Action item |
Show every line from the entries that follow which holds the word "page".
────────────────────────────────────────
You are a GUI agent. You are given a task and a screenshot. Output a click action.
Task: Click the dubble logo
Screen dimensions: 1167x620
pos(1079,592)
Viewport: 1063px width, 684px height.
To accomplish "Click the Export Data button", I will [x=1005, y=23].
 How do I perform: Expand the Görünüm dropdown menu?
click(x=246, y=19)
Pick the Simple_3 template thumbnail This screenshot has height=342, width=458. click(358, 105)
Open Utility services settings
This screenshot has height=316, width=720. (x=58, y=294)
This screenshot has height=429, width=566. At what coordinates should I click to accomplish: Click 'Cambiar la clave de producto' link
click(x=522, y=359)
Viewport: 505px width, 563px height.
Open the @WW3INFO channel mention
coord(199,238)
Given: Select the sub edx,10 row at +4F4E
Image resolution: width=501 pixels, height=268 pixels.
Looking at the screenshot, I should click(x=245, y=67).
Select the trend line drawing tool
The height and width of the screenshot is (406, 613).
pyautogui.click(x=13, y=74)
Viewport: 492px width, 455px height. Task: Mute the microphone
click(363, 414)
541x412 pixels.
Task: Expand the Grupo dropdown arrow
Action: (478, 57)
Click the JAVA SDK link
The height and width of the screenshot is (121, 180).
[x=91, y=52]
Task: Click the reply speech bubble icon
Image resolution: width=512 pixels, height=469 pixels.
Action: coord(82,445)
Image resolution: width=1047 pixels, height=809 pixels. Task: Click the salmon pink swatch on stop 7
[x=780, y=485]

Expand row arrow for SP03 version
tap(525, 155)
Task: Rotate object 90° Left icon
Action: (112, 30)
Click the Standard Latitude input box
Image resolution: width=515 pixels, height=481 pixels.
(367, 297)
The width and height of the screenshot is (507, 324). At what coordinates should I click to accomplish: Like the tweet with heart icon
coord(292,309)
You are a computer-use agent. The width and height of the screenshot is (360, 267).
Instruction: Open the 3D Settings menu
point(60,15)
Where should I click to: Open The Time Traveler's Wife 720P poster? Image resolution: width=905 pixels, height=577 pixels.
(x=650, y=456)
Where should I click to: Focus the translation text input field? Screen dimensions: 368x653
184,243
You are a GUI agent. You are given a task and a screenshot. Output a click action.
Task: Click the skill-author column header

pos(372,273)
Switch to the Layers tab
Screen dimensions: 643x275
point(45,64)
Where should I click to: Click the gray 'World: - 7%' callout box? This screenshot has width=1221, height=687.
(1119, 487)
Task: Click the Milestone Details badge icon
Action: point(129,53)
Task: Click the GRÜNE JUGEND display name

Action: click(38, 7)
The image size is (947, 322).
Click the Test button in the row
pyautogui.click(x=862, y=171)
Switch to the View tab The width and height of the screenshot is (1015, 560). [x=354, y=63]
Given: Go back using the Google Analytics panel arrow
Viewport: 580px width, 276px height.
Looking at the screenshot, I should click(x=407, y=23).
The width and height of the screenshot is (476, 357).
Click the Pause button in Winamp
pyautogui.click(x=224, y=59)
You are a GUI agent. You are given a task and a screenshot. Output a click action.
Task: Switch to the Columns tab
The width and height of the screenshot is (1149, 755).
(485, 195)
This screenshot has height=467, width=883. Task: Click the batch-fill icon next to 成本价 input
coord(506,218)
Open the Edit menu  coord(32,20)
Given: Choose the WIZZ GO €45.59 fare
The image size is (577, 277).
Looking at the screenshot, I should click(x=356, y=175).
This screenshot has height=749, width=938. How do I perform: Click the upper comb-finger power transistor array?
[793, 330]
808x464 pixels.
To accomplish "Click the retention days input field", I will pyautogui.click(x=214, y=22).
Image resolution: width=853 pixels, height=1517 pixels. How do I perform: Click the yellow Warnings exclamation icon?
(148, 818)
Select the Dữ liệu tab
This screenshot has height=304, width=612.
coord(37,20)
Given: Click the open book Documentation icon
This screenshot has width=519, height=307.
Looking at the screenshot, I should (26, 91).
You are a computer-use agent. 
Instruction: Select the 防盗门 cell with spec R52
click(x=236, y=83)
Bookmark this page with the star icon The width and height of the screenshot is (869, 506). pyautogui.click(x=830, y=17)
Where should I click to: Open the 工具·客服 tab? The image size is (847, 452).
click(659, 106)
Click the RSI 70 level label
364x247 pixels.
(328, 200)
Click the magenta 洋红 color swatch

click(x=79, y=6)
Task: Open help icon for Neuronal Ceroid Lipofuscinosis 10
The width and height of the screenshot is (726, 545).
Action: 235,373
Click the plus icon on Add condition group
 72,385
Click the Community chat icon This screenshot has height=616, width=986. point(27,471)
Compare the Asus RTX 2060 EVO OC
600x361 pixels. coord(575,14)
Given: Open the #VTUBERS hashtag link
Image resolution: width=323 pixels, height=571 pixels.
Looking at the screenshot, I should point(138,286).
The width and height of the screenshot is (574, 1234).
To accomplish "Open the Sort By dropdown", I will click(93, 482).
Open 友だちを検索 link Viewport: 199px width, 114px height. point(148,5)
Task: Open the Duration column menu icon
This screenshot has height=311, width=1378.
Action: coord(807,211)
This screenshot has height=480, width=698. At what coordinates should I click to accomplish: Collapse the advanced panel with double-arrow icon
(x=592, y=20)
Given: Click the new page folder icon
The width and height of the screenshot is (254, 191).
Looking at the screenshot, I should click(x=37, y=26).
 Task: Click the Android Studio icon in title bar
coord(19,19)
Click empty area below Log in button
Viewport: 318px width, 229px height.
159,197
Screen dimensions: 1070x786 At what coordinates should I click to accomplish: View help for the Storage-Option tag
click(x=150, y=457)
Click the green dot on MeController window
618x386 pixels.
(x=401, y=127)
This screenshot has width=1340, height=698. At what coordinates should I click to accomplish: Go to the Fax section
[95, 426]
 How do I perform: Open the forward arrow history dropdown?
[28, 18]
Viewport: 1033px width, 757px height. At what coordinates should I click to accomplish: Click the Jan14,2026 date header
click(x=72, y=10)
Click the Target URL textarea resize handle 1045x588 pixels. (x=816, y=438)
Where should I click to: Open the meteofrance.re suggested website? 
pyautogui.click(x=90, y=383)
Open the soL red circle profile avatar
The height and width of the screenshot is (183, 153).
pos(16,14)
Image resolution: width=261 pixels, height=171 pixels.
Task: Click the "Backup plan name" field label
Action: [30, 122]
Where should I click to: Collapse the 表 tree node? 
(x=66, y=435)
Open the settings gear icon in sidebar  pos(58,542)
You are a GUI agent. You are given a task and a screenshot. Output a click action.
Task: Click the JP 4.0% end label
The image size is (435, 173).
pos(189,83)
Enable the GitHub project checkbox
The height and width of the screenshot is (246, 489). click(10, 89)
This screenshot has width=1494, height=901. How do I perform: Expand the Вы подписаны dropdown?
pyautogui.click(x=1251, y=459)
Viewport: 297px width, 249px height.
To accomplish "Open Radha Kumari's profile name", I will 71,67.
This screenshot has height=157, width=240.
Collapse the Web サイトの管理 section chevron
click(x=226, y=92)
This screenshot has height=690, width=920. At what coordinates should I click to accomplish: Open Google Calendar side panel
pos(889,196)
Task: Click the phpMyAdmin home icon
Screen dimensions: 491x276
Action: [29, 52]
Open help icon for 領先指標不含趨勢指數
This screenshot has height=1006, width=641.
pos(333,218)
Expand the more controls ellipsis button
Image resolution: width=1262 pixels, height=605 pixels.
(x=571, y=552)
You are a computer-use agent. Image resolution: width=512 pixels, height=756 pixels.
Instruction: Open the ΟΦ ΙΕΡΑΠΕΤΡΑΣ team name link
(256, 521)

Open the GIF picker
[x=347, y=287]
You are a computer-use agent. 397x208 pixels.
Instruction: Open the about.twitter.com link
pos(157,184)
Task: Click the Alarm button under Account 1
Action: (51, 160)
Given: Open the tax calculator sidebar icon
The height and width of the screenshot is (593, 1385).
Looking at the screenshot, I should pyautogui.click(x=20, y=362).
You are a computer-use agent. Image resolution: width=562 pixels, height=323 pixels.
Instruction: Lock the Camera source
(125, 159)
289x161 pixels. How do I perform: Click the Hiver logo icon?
────────────────────────────────────────
Solution to this exercise |
Bookmark this page with the star icon The width and height of the screenshot is (869, 506). pyautogui.click(x=830, y=17)
Given: Click the new page folder icon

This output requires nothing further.